#### [What to do]
Return each line exactly as written. Begin with the first line of the entries and end with the line that has "The width and height of the screenshot is (1427, 840).".

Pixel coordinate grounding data
○ ○ ○ ○
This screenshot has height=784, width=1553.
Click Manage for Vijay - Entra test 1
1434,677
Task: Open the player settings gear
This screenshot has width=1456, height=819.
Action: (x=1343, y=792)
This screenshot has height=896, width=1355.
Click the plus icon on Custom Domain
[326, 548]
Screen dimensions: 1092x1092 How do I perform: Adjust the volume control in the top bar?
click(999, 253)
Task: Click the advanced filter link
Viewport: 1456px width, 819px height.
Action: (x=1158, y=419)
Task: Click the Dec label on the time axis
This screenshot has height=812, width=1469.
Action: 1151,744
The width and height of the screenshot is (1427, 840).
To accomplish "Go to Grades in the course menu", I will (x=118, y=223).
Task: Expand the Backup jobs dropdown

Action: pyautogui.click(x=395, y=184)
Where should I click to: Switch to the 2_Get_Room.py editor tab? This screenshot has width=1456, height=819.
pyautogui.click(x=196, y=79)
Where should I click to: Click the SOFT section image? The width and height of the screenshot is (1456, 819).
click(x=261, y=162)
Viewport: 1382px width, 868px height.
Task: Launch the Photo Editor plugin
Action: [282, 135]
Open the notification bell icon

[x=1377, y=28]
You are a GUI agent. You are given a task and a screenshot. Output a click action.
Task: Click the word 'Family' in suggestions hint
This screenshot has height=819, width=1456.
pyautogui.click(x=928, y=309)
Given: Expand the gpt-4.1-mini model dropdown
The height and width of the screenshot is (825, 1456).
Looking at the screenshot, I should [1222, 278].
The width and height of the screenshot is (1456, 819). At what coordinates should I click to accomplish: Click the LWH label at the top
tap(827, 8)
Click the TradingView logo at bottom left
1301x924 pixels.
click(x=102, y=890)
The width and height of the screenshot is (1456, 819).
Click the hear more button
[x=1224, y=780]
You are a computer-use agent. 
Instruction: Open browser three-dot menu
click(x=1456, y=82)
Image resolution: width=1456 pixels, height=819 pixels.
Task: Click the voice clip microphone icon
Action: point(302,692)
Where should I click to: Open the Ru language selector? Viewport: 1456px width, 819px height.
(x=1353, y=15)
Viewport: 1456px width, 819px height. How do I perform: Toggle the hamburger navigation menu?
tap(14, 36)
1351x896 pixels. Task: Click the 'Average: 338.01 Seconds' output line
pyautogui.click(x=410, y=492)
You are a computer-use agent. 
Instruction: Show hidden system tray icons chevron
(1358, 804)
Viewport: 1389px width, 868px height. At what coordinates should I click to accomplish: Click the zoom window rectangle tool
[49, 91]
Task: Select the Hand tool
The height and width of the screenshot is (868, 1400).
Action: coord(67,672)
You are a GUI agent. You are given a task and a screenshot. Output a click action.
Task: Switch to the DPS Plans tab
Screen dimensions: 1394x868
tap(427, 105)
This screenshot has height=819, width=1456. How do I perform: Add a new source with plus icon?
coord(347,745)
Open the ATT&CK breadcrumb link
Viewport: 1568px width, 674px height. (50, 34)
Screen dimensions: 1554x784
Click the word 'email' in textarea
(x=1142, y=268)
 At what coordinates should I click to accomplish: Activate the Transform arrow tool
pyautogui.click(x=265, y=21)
○ ○ ○ ○
#### [Answer section]
This screenshot has height=784, width=1553.
Click Manage for Vijay - Entra test 1
1434,677
Task: Open the player settings gear
This screenshot has width=1456, height=819.
Action: (x=1343, y=792)
This screenshot has height=896, width=1355.
Click the plus icon on Custom Domain
[326, 548]
Screen dimensions: 1092x1092 How do I perform: Adjust the volume control in the top bar?
click(999, 253)
Task: Click the advanced filter link
Viewport: 1456px width, 819px height.
Action: (x=1158, y=419)
Task: Click the Dec label on the time axis
This screenshot has height=812, width=1469.
Action: 1151,744
The width and height of the screenshot is (1427, 840).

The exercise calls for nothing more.